Les conséquences de la
position de Quine


Les deux thèses sont complémentaires. La démarcation supposerait que l’on
puisse se passer de recourir aux faits; il y a toujours un fait caché et ce fait est
toujours un fait de langue donné. La détermination supposerait que l’on puisse
recourir aux faits en se passant de tout langage; il y a toujours une hypothèse
analytique imposée.
On ne peut pas se passer d’un langage d’interprétation: il faut un référentiel. Toute
interprétation est relative à ce référentiel (thèse de la relativité linguistique).

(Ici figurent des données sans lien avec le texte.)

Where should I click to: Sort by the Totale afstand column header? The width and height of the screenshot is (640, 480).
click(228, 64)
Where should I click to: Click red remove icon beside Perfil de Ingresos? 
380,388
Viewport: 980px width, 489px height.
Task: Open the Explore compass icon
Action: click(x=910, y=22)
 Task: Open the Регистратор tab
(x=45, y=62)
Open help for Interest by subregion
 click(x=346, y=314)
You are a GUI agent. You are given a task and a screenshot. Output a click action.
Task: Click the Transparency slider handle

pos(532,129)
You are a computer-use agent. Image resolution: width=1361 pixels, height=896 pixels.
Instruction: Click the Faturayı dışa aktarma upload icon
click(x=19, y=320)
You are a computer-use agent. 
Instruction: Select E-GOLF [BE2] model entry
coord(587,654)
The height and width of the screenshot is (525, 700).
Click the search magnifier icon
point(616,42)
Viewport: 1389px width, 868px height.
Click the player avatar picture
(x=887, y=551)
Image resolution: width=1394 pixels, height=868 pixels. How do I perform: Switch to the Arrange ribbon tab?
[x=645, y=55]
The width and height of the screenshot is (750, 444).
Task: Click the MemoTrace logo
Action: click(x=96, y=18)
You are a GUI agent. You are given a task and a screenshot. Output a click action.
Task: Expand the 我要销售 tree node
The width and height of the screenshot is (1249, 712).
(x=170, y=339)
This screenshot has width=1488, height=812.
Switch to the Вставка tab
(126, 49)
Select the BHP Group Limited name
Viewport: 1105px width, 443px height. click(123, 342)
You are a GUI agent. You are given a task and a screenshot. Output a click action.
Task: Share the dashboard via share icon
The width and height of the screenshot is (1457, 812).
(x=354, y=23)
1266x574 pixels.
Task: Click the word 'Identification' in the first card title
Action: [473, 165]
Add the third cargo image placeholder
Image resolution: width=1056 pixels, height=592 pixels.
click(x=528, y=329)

On a fait remarquer que la conception quinéenne de la signification
(quelque chose comme un stimulus) était plutôt faiblarde et ne
permettait guère de comprendre comment se construisaient les
« hypothèses analytiques ». Par ailleurs, il ne tient pas compte de la
construction non-linguistique de la référence par des « formes de
vie » (Russell n’a pas tout à fait tort de soutenir que l’on ne connaît pas
vraiment la signification de « fromage » si l’on n’en a jamais mangé. Ces critiques
montrent qu’il faut compléter Quine, elles n’invalident pas ses thèses, en particulier
sur la relativité.
Quelques conclusions
Les outils linguistiques. HTL confirme l’intuition de Quine quant à l’existence de
quelques chose comme des « hypothèses analytiques » : les langues sont mises
en relation à l’aide d’outils linguistiques qui ont une histoire et « apparient »
progressivement les langues.
La mondialisation des langues. La Révolution technologique de la grammatisation
met progressivement en relation les langues du monde, en les appropriant les
unes aux autres (la différence de structure fait que la représentation d’une langue
dépend de celle qui sert de référent). L’appariement progressif devient plus
adéquat, mais il comprend aussi le « forçage ».
Le statut d’une éventuelle langue pivot. La grammatisation a hésité entre la
pratique de l’appariement deux à deux ou le passage par un élément commun (la
LUI de la GG), ce que l’on peut appeler une « langue pivot ». Il y a un intérêt
économique à utiliser une langue pivot (n-1 modules de traduction contre n(n-1)).
Dans la mesure où toute langue n’est pas éloignée de plus de deux modules de
toute autre, on peut imaginer que cela réduit l’effet ICT. LP peut être une langue
artificielle, mais aussi bien n’importe quelle langue naturelle. Si l’appariement est
aussi un forçage, alors l’utilisation d’une langue pivot, plutôt que des relations
bilatérales, réduit immanquablement la diversité linguistique.